Earlier this year, Trump said he would not sign any other legislation before the election overhaul measure was passed, arguing that it “supersedes everything else.” He has threatened to not renew a key U.S. surveillance law if it does not include the voting law. And at a rally in Pennsylvania on Tuesday, the president said the election bill was needed because states such as California were trying to rig the election.
“California is totally rigged. All mail-in ballots, it’s a disgrace,” the president told the crowd.
In Washington, the voting law has already passed the House three times. But it has stalled in the Senate. Sen. Thom Tillis (R-N.C.) told reporters Wednesday that it was an “unachievable goal” to try to get the bill passed.
The legislation would require voters to provide proof of citizenship when they register, require Americans show identification when casting a ballot and require states to send voter data to the Department of Homeland Security.

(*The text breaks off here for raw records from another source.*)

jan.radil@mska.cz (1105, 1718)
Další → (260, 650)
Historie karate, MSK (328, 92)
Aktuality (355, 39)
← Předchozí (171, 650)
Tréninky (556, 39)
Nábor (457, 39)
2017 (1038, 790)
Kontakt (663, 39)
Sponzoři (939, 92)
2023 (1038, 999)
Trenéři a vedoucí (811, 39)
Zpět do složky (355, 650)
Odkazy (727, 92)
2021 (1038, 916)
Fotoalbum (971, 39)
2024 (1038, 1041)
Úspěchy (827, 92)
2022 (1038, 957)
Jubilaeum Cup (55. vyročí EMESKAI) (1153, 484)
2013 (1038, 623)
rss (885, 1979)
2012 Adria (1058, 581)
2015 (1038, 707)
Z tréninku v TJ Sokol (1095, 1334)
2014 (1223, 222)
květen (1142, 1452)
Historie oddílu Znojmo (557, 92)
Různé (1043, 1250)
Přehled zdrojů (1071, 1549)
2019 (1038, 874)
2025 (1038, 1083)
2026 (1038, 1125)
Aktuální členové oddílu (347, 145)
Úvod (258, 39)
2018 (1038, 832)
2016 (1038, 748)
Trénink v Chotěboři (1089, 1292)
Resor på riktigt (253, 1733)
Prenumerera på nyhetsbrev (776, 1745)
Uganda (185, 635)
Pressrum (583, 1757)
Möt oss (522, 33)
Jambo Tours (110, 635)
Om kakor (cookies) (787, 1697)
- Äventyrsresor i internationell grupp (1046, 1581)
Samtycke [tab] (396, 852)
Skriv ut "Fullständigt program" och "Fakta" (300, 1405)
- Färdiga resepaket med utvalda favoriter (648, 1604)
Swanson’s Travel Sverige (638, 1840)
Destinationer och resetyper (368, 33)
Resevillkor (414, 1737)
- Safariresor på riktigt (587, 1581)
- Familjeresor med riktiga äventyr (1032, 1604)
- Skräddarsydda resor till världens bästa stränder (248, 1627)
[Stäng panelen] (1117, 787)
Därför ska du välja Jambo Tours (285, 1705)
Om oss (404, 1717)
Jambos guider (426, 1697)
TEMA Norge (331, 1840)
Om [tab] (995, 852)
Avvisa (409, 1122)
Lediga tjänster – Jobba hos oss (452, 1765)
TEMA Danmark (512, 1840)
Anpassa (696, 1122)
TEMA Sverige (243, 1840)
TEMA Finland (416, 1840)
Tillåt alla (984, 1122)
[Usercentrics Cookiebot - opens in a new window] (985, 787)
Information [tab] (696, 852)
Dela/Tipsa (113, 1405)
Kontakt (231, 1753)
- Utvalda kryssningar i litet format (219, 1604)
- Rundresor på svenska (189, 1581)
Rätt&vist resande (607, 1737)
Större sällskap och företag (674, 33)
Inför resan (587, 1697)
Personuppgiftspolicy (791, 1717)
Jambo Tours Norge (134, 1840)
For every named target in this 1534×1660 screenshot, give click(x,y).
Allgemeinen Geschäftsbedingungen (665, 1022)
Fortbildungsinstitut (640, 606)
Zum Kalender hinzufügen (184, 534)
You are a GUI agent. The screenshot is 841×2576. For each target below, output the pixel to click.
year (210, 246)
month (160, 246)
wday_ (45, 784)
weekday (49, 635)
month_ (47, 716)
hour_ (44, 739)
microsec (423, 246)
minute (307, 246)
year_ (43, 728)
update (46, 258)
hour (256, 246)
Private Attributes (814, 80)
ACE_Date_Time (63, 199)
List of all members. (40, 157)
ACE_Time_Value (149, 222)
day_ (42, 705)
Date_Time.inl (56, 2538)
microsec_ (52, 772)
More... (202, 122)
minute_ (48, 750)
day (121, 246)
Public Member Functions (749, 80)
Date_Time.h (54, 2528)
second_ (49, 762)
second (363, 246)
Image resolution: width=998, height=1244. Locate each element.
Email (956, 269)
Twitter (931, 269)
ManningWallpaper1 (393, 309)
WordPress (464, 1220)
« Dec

Voting rights advocates say it would create unnecessary barriers to voting for citizens. There are less disruptive ways to verify a voter’s citizenship status, and the bill would also create administrative challenges for election officials, said Wren Orey, elections project director at the Bipartisan Policy Center.
It serves Trump to continue pushing the bill even without support to pass it, said Eric Kashdan, director of federal advocacy at the Campaign Legal Center; if Republicans suffer losses in the midterms, Trump may use the narrative that elections are vulnerable to fraud.
“If they can say that without the SAVE Act these elections are not secure, that lays the groundwork for the administration to possibly interfere in the elections or just sow doubt,” Kashdan said.
Rep. Brad Sherman (D-Sherman Oaks) said Trump was holding the bill hostage in a bid “to control California’s elections.”
“The stage was set both physically and metaphorically for the president to sign a historic housing bill for the American people,” said Sherman, who contributed a provision to the housing bill that would help disabled veterans get rental assistance. “Trump must put his ego aside and put the American people first and sign this bill into law.”